Even were we to consider the new gloss that plaintiff places on the second through fourth causes of action of the first amended complaint (see e.g. Chateau D’ If Corp. v City of New York, 219 AD2d 205, 209 [1996], lv denied 88 NY2d 811 [1996]; but see Jordan v UBS AG, 11 AD3d 283 [2004]), they were properly dismissed. The October 28-31, 1997 exchange of letters between the parties did not form a contract. The British Virgin Islands (BVI) court order already required the share certificates to be delivered to defendant. “A promise to perform an existing legal obligation is not valid consideration to provide a basis for a contract” (Goncalves v Regent Intl. Hotels, 58 NY2d 206, 220 [1983]).

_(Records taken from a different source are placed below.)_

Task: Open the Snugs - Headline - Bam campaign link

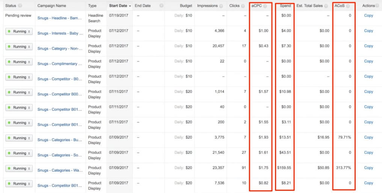Action: 60,18
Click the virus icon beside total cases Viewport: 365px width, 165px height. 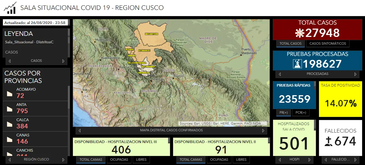tap(300, 33)
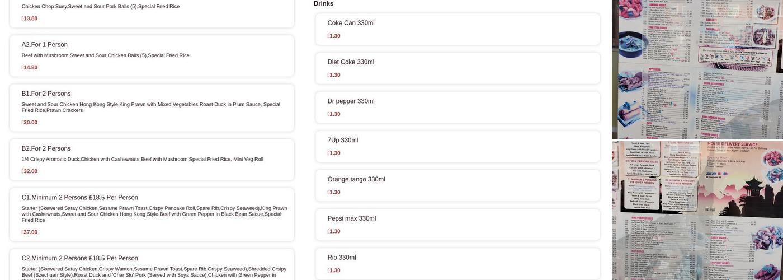Select B1.For 2 Persons set meal

point(152,108)
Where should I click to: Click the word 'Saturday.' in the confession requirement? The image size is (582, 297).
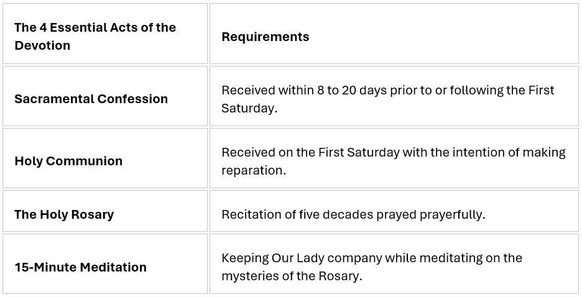click(x=249, y=108)
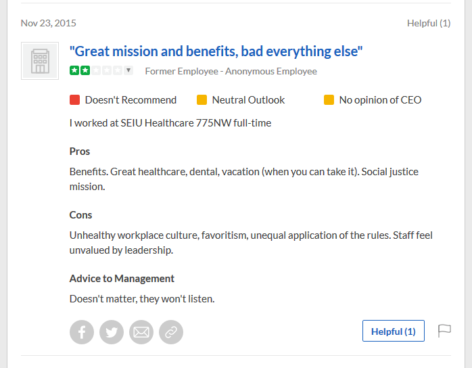Click the Advice to Management heading

click(x=122, y=279)
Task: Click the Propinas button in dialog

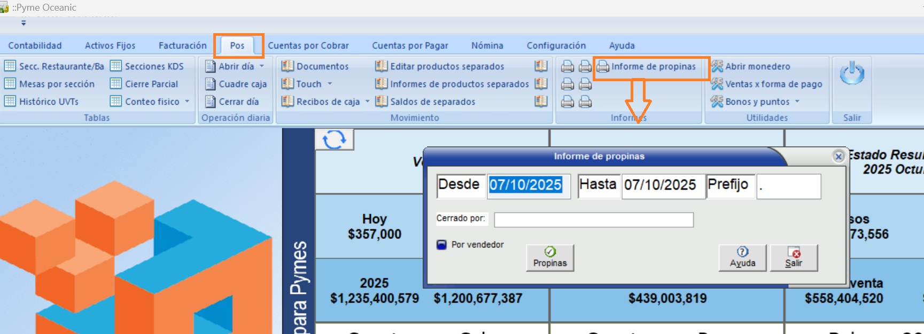Action: (550, 258)
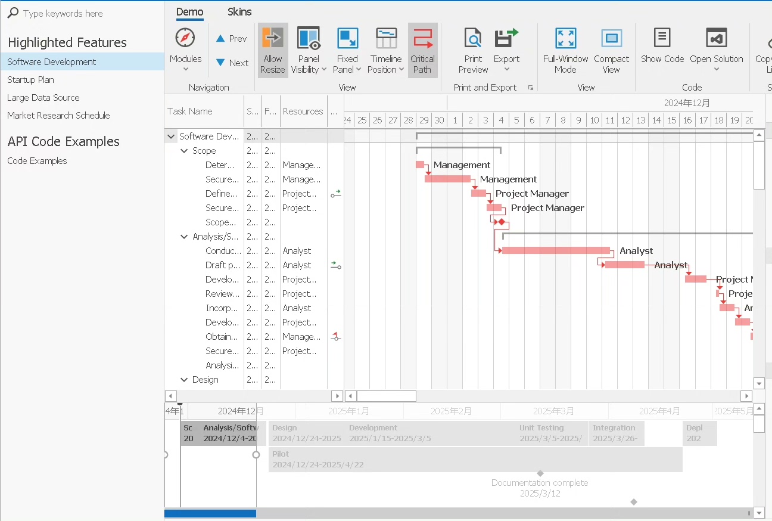772x521 pixels.
Task: Click the Print Preview icon
Action: [x=473, y=38]
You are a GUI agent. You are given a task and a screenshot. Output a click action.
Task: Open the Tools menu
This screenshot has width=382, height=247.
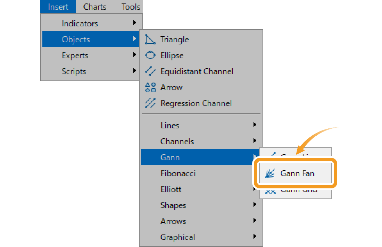[130, 7]
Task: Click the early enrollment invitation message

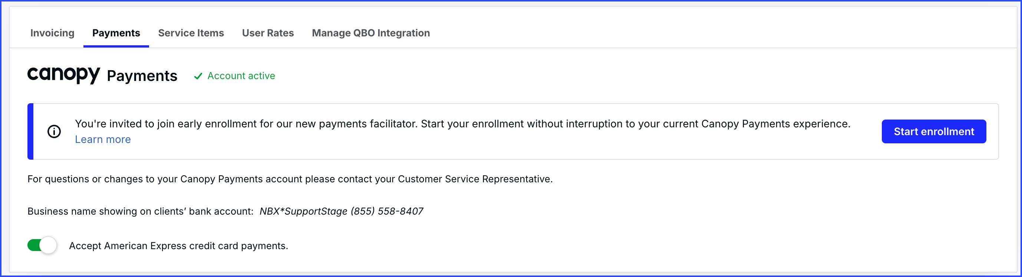Action: pyautogui.click(x=462, y=124)
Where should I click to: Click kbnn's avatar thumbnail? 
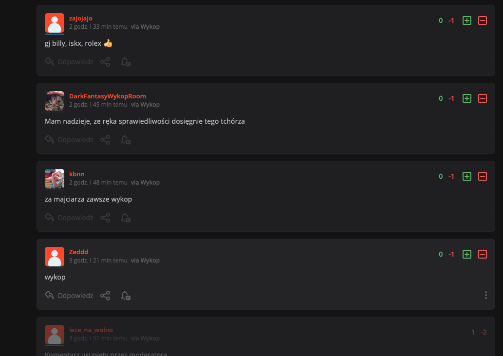coord(55,179)
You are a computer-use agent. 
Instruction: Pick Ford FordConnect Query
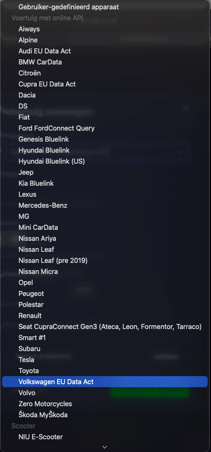click(x=105, y=128)
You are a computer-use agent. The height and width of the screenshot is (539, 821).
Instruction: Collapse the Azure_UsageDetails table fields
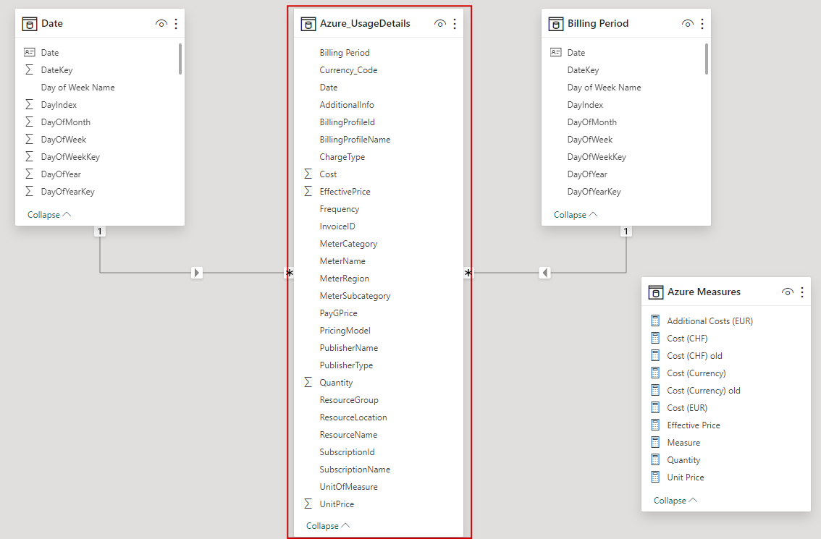click(x=328, y=526)
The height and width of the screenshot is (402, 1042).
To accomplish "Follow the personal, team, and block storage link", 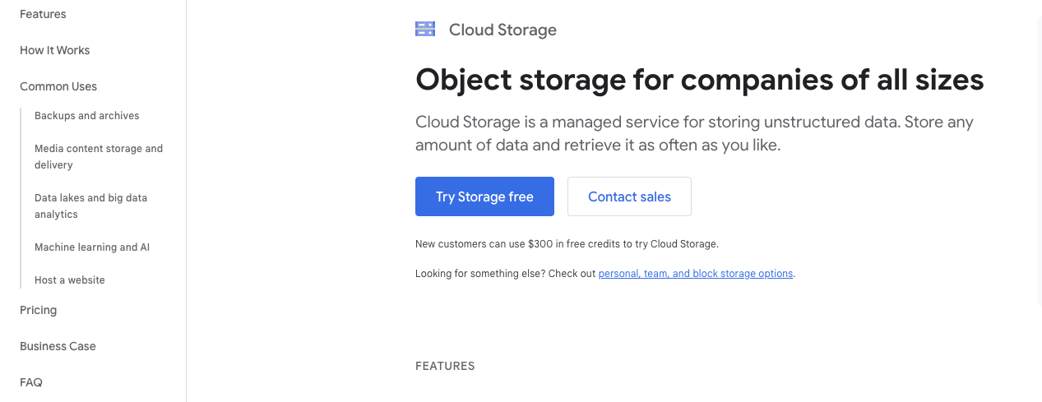I will point(696,274).
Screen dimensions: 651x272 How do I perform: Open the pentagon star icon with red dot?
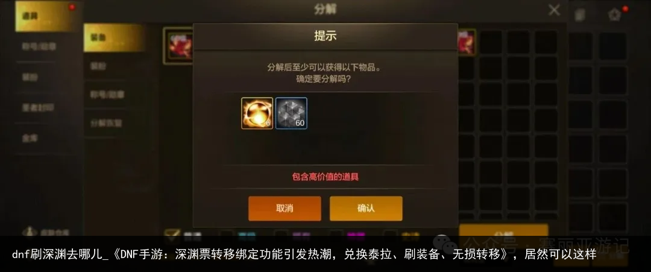tap(614, 15)
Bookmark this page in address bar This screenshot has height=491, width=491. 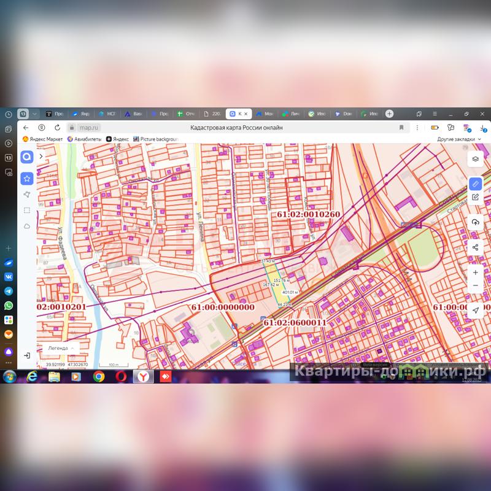point(401,128)
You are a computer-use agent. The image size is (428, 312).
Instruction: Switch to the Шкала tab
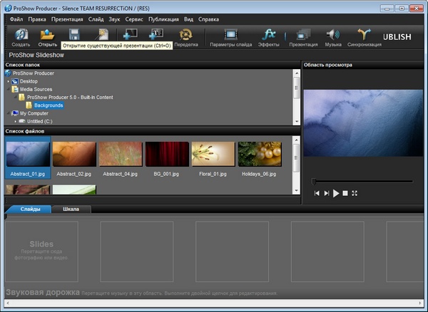point(71,209)
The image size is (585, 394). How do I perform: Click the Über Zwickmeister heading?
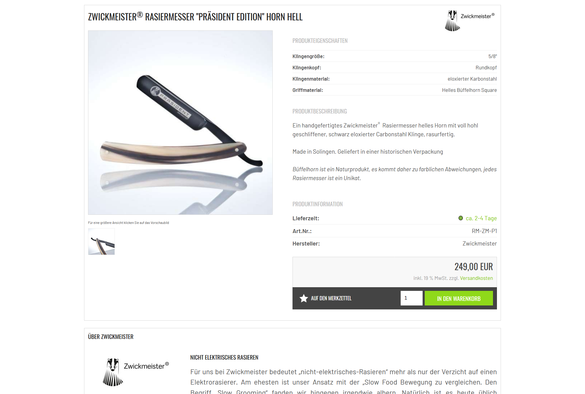click(111, 337)
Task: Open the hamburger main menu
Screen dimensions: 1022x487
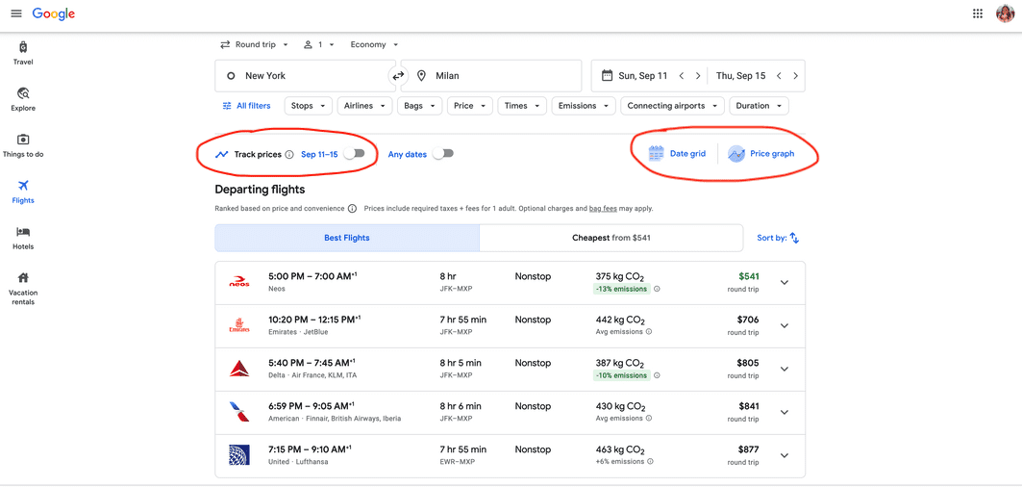Action: [x=16, y=13]
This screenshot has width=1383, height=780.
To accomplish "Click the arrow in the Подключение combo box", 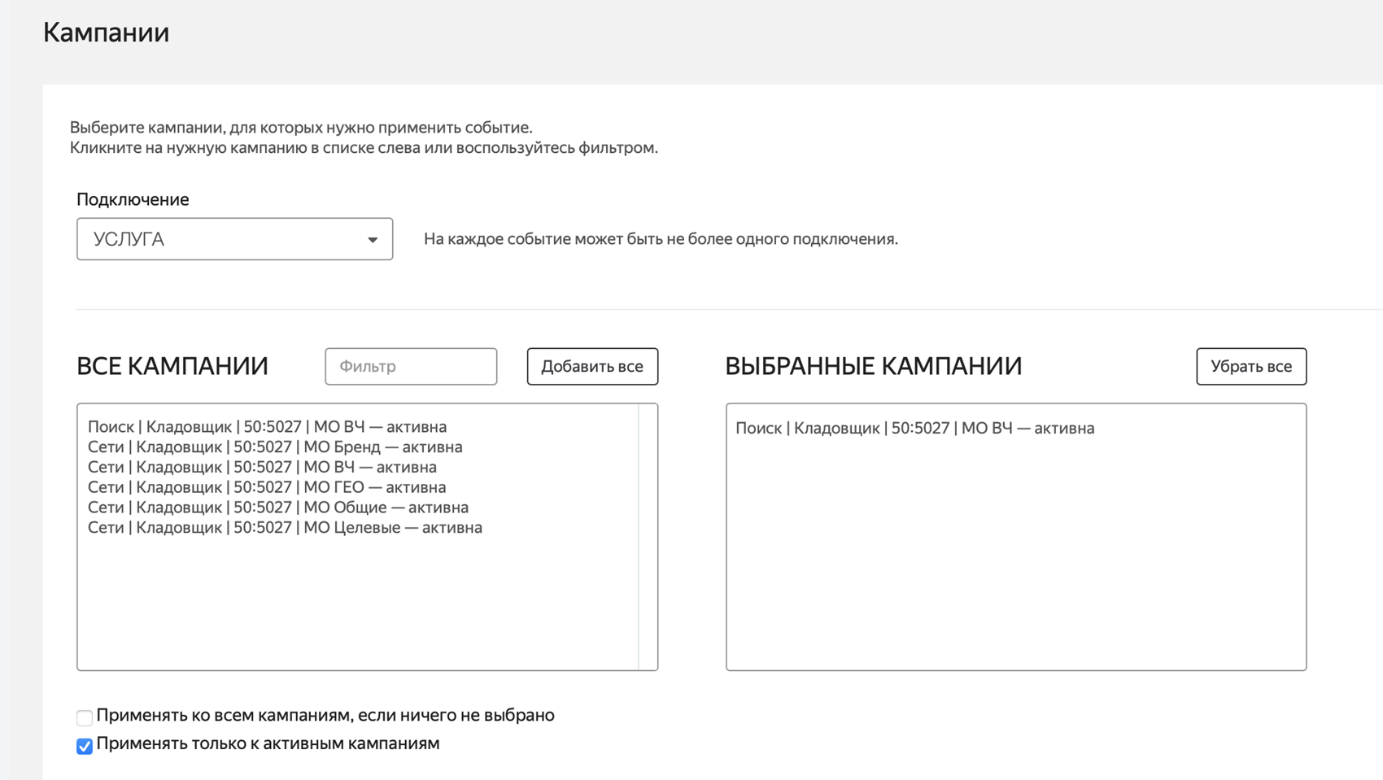I will coord(372,240).
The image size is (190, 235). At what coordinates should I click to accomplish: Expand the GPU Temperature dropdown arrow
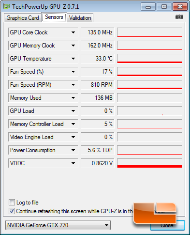pos(73,59)
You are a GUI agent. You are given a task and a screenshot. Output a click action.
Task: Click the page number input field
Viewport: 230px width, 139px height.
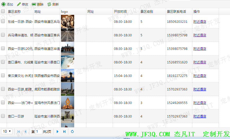point(38,132)
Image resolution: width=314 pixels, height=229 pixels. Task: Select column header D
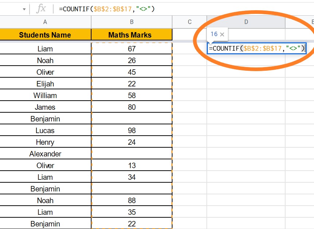pyautogui.click(x=246, y=22)
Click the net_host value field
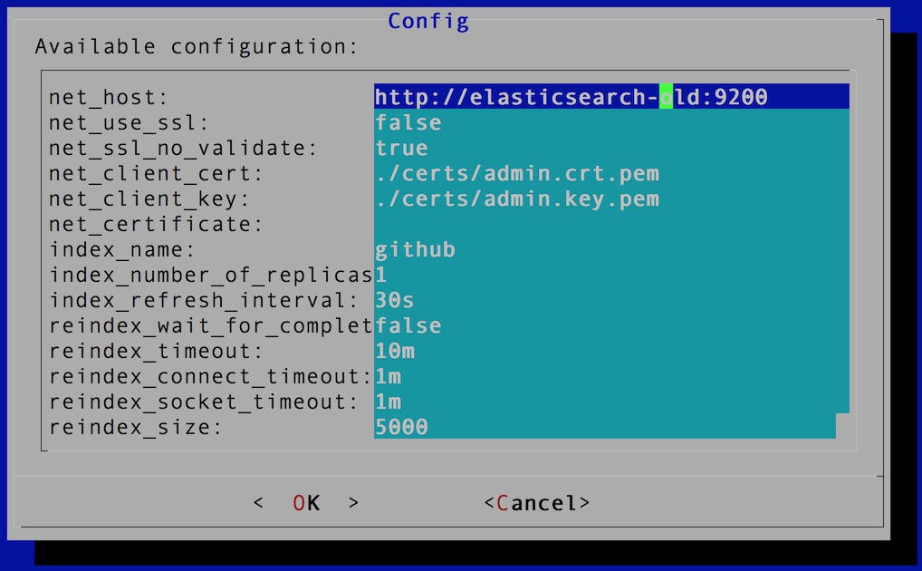Screen dimensions: 922x571 pyautogui.click(x=611, y=97)
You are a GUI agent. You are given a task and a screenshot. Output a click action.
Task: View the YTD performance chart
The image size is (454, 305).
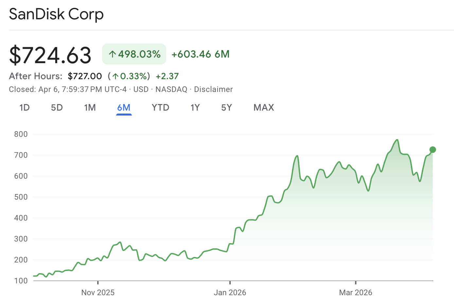(x=160, y=107)
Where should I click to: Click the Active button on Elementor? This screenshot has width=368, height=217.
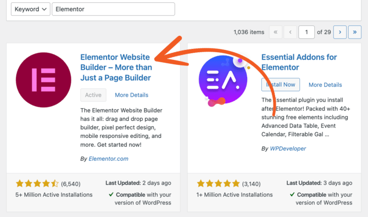(x=93, y=95)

The first amended complaint does not state a claim for promissory estoppel because defendant’s October 31 letter does not contain a “clear and unambiguous promise” (Richbell Info. Servs. v Jupiter Partners, 309 AD2d 288, 304 [2003]) to sell Tele-Art’s shares immediately.
There was no fiduciary relationship between plaintiff and defendant (see duPont v Perot, 59 FRD 404, 409 [SD NY 1973], where the court noted “no precedent for the proposition that a fiduciary relationship is created between a creditor [here, plaintiff] and a third party [defendant] merely by reason of a contract between the third party and the creditor’s debtor [TeleArt]”). Even if, arguendo, plaintiff reposed trust and confidence in defendant after receiving the latter’s October 31, 1997 letter, it soon became suspicious of defendant, as evidenced by plaintiffs letter of November 19. One can hardly say that defendant gained superiority or influence over plaintiff as a result of plaintiffs trust (see Thermal Imaging, Inc. v Sandgrain Sec., Inc., 158 F Supp 2d 335, 343 [SD NY 2001]).
Plaintiff’s claim that defendant should have corrected its mistaken belief that shares were being sold in accordance with the BVI court order is unavailing, as plaintiffs November 19 letter shows that plaintiff had no such illusion.
Since the proposed second amended complaint failed to state a claim for fraud, the motion court properly denied leave to amend (see e.g. Megaris Furs v Gimbel Bros., 172 AD2d 209 [1991]). Concur — Tom, J.P., Friedman, Nardelli and Catterson, JJ.